Ex-usuários relatam dias de vício e recomeço longe do crack:

Adriano José de Lima Silva, 33 anos, consente. “A abstinência bate, e quando bate a gente começa a ficar nervoso. Então a gente toma um pouco de limão e já acalma os nervos, começa a caminhar de novo”, diz ele, que entrou no projeto há três meses e, desde então, está “limpo”. Antes disso, morava com a mulher e a filha pequena em uma Kombi, usando “todo tipo de droga todos os dias”.

De acordo com a psiquiatra Camila Magalhães Silveira, pesquisadora do Programa de Álcool e Drogas do Instituto de Psiquiatria do Hospital das Clínicas da Universidade de São Paulo (USP), não há estudos científicos a respeito do uso de café e limão no tratamento da dependência química. Ela diz, contudo, que a ressocialização é fundamental no combate ao vício em crack.

“O que a gente percebe é que muitas vezes eles precisam de um cuidado, de alguém que os ajude a passar pela fase da abstinência. Então, se existe sucesso (no projeto), ele está mais vinculado a isso. São pessoas que estenderam a mão e ofereceram um placebo”, disse.

Longe das drogas, Kátia colabora como cozinheira na casa do Sacomã do projeto Crack Zero
Longe das drogas, Kátia colabora como cozinheira na casa do Sacomã do projeto Crack Zero
Foto: Wagner Machado / Terra

O Crack Zero nasceu em 2011 e hoje trata cerca de 90 dependentes químicos. Para o seu idealizador, levar o projeto adiante é como uma missão. “É um compromisso. Eu tinha uma dívida, e chega uma hora em que você precisa fazer alguma coisa para se completar”, diz Luciano Silva.

Os trabalhos são feitos em duas casas na zona sul da capital: uma no Ipiranga, onde vivem 20 pessoas, e outra no Sacomã, que abriga o restante dos internos. Para alimentar tanta gente, o projeto vive de doações de supermercados, sacolões e simpatizantes. Também há ajuda de igrejas, além de culto evangélico toda semana. “Agradeço a Deus por ter sido acolhido aqui”, diz Adriano Silva.

Despejo

A casa do Ipiranga é emprestada, mas o local onde o projeto funciona no Sacomã é, na verdade, um imóvel ocupado. A pedido da proprietária, a Justiça de São Paulo já havia autorizado a reintegração de posse, mas a decisão foi suspensa temporariamente após um recurso de representantes do Crack Zero.

> Listagem fornecida:
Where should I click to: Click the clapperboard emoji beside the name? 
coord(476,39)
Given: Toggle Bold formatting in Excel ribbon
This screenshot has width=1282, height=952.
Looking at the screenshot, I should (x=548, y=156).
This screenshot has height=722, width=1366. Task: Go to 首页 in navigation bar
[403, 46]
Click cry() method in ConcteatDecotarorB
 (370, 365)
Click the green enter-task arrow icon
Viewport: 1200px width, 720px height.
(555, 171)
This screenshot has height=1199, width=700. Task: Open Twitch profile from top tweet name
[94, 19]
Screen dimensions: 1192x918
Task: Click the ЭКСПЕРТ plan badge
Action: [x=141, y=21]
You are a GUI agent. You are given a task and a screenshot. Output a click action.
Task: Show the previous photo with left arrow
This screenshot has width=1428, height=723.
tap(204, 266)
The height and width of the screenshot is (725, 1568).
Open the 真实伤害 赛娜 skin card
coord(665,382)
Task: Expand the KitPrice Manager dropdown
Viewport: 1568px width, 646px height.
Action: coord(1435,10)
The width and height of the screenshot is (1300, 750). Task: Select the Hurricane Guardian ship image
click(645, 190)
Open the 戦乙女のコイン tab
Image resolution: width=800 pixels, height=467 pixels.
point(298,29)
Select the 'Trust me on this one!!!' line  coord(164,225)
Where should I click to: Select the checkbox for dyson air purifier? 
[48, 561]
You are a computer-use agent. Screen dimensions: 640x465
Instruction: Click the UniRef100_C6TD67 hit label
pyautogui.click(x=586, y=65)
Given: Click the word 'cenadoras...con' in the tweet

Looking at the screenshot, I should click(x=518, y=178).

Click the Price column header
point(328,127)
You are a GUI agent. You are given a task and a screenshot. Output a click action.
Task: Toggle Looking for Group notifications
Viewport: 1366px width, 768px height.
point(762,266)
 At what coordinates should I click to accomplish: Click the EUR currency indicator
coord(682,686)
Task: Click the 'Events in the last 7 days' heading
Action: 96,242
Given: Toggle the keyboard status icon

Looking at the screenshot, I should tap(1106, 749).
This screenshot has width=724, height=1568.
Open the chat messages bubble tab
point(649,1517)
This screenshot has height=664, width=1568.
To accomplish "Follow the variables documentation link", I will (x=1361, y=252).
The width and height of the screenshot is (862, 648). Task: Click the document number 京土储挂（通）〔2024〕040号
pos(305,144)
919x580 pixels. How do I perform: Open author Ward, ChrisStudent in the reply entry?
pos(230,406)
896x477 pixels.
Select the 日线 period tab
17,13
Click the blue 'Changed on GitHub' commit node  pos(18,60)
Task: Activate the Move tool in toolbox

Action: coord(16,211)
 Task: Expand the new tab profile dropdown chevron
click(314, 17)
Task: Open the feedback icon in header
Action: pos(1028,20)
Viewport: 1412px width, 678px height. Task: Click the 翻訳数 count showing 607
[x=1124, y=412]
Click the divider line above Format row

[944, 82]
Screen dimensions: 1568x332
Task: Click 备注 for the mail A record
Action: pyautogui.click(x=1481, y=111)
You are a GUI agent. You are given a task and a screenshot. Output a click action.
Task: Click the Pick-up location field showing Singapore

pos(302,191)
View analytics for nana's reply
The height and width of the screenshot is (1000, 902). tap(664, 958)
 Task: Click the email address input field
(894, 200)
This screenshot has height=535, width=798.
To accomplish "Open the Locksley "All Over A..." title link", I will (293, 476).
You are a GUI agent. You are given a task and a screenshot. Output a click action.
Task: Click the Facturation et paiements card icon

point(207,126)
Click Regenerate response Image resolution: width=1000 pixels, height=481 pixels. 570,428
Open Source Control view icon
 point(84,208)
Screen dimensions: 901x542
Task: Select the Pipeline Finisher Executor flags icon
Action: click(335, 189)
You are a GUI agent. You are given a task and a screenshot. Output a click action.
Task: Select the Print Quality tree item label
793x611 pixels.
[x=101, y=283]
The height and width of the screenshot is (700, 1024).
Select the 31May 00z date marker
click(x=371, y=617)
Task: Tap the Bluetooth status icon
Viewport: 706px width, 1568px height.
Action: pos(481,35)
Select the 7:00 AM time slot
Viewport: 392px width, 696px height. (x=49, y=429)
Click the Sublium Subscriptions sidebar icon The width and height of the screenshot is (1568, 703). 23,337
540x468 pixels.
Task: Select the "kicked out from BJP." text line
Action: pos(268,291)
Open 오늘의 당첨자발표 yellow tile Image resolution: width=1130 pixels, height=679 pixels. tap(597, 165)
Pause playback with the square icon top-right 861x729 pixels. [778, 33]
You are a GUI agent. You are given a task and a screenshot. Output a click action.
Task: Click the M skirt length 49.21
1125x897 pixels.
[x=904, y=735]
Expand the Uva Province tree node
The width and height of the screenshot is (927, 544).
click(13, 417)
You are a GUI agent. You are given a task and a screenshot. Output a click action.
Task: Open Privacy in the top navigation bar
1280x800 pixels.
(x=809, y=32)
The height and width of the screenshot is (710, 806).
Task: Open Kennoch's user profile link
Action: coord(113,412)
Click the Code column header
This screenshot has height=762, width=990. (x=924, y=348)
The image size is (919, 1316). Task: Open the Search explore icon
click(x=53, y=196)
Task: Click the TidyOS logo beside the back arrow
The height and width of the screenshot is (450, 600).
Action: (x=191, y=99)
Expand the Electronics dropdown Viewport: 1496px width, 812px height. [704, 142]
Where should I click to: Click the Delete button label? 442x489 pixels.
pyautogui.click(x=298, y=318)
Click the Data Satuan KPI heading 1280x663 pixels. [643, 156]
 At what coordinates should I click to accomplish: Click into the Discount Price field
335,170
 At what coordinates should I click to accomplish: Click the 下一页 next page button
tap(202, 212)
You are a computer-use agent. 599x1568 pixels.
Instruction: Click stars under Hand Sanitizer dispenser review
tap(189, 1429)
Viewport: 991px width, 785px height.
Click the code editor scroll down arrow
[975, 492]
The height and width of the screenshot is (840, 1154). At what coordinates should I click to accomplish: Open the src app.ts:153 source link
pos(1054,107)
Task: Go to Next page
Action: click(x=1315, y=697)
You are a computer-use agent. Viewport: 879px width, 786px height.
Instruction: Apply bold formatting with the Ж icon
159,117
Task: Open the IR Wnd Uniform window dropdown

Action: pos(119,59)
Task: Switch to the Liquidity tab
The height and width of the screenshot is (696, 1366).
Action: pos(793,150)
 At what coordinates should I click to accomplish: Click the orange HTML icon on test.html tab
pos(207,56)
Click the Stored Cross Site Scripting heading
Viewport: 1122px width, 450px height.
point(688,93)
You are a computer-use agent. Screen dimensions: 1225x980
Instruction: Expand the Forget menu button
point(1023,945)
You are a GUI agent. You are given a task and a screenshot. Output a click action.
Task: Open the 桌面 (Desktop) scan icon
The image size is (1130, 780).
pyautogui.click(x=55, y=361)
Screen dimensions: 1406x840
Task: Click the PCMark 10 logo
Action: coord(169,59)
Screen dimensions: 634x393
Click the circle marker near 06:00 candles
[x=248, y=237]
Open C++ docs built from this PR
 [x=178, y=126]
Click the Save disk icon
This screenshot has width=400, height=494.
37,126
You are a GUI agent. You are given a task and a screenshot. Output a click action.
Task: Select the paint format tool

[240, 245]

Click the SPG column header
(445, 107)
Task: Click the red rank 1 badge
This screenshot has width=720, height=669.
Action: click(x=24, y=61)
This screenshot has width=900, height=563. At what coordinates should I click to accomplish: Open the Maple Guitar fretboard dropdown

> Enunciado da tarefa: Edite o trecho da reportagem sobre ex-usuários de crack que vai de "O Crack Zero nasceu" até "diz Luciano Silva.", trocando "missão" por "tarefa". Apresente o trecho já alterado. A listagem não tem nenhuma relação com a reportagem.

> Resposta ao exercício:
O Crack Zero nasceu em 2011 e hoje trata cerca de 90 dependentes químicos. Para o seu idealizador, levar o projeto adiante é como uma tarefa. “É um compromisso. Eu tinha uma dívida, e chega uma hora em que você precisa fazer alguma coisa para se completar”, diz Luciano Silva.